Depuis 2004, la législation relative à la liberté de la presse prévoit ainsi des délais de prescription différenciés pour les régimes des crimes et délits de discrimination commis par voie de presse à l’encontre d’une personne, selon la nature de cette discrimination : lorsqu’elle est fondée sur l’origine, l’ethnie, la race ou la religion, le délai de prescription est d’un an depuis 2004 ; lorsqu’elle est fondée sur le sexe, l’orientation sexuelle ou le handicap, le délai est alors de trois mois, car il n’a pas été modifié par la loi de 2004.

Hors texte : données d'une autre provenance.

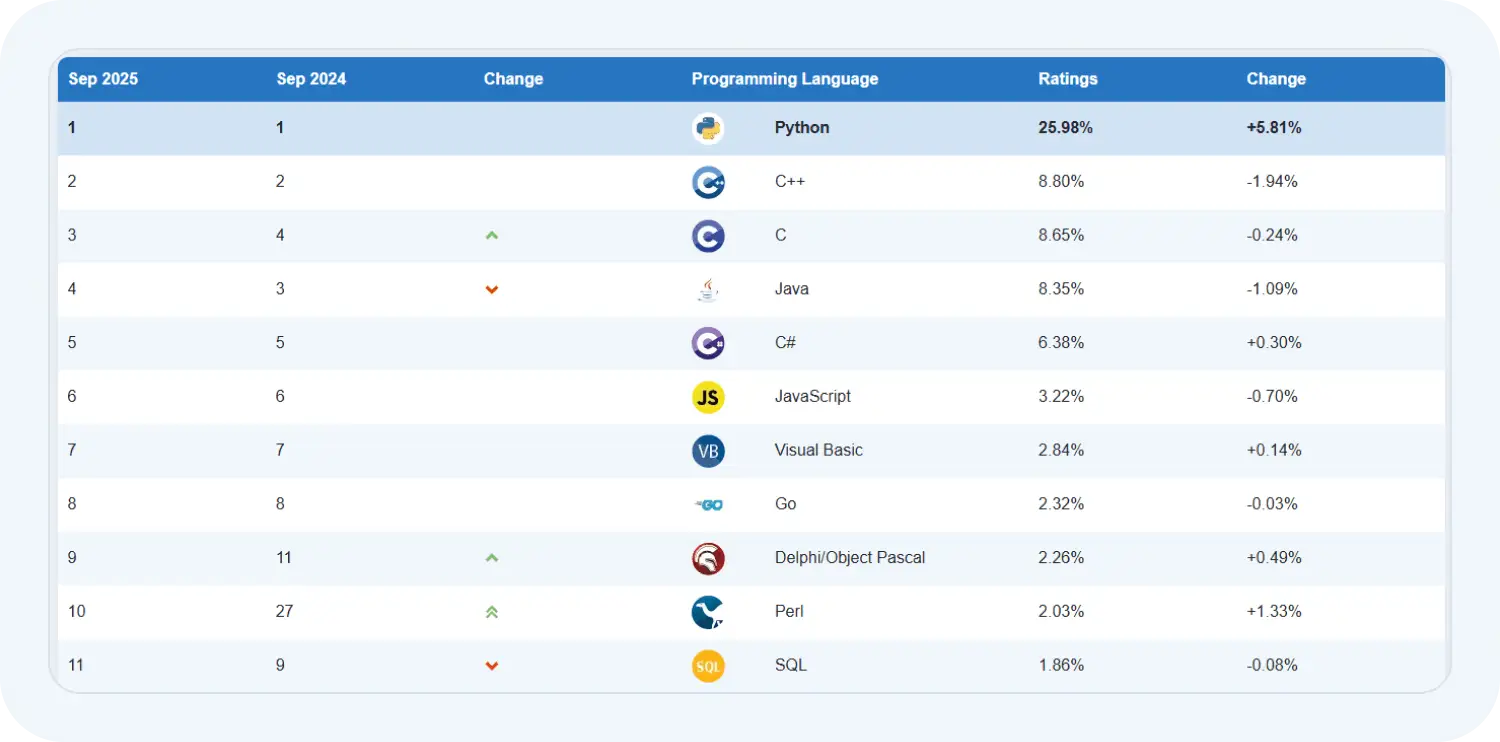Click Python's 25.98% rating value
The height and width of the screenshot is (742, 1500).
[x=1065, y=128]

Il est urgent de remédier à cette inégalité de traitement, car la loi de 2004 a introduit une hiérarchisation dans les discriminations, considérant que les discriminations, les diffamations et les propos injurieux à raison de l’origine, de la race ou de la religion présenteraient un caractère de particulière gravité, justifiant un traitement spécifique, tandis que ces mêmes infractions à raison du sexe, de l’orientation sexuelle ou du handicap ne relèveraient pas du même degré de protection.

Cette différence de traitement porte atteinte au principe d’égalité devant la loi. La jurisprudence du Conseil constitutionnel est constante en la matière : les dérogations au principe d’égalité devant la loi ne peuvent se justifier que par un motif d’intérêt général, ce qui ne saurait être le cas en l’espèce, ou par une différence objective de situation, ce qui impliquerait de démontrer, par exemple, qu’une injure faite à une personne à raison de son handicap est moins grave qu’une injure faite à une personne à raison de sa couleur de peau. J’observe au passage qu’il est aujourd’hui établi qu’il n’y a pas de races, mais seulement une unique espèce humaine. La référence à la notion de race devrait d’ailleurs disparaître prochainement de la Constitution.

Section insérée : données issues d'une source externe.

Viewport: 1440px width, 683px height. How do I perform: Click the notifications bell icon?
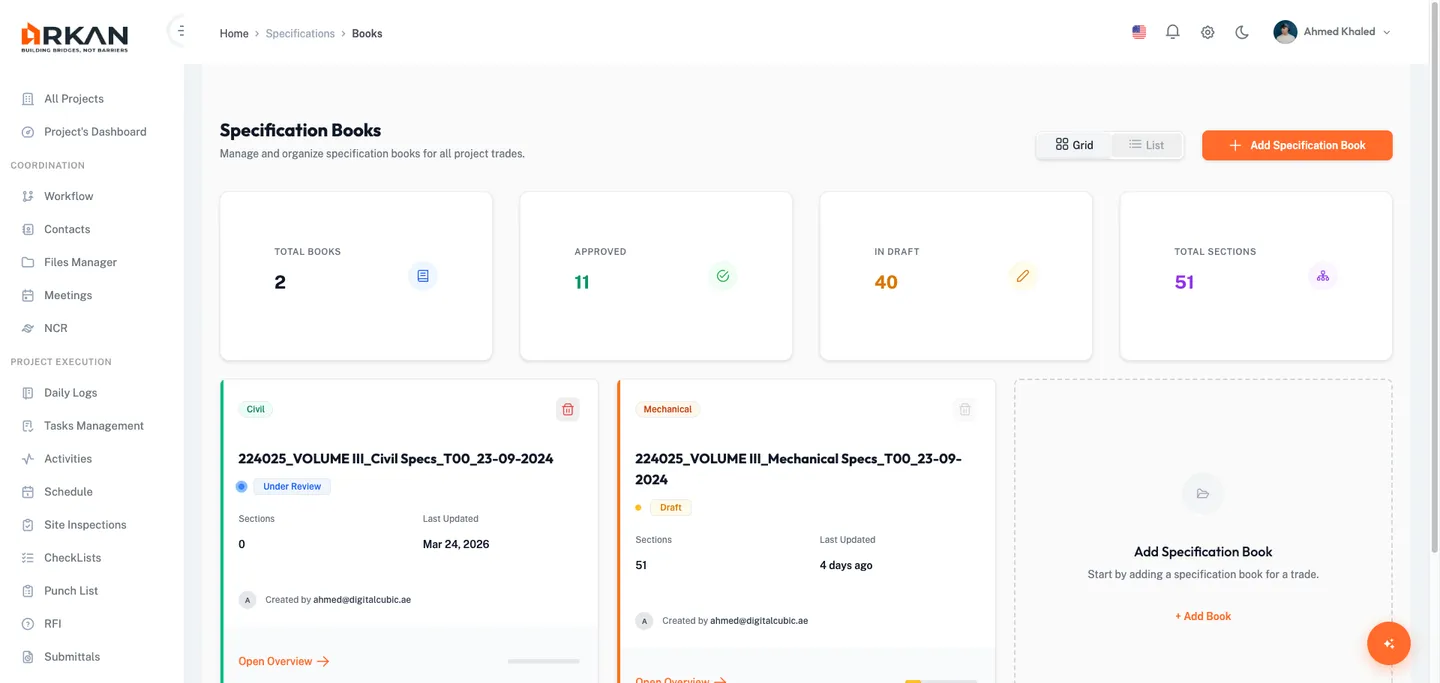coord(1173,32)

La présente proposition de loi a donc pour objet d’abolir cette atteinte à l’égalité. D’ailleurs, les débats de société actuellement en cours, donnant lieu à des propos excessifs, sont la preuve qu’il est indispensable de rester vigilants, pour éviter que ne soit jetée une ombre sur l’égalité des droits pour toutes et tous.

L’article 2 de la proposition de loi vise à faire bénéficier les personnes victimes de propos discriminatoires à raison de leur sexe, de leur orientation sexuelle ou de leur handicap du délai de prescription d’un an.

Nous sommes évidemment extrêmement favorables à ce texte, qui constitue un pas supplémentaire vers la justice, réparant une anomalie de notre droit et établissant une cohérence qui sera protectrice pour toutes les victimes de diffamations ou d’injures. Nous voterons donc en faveur de son adoption.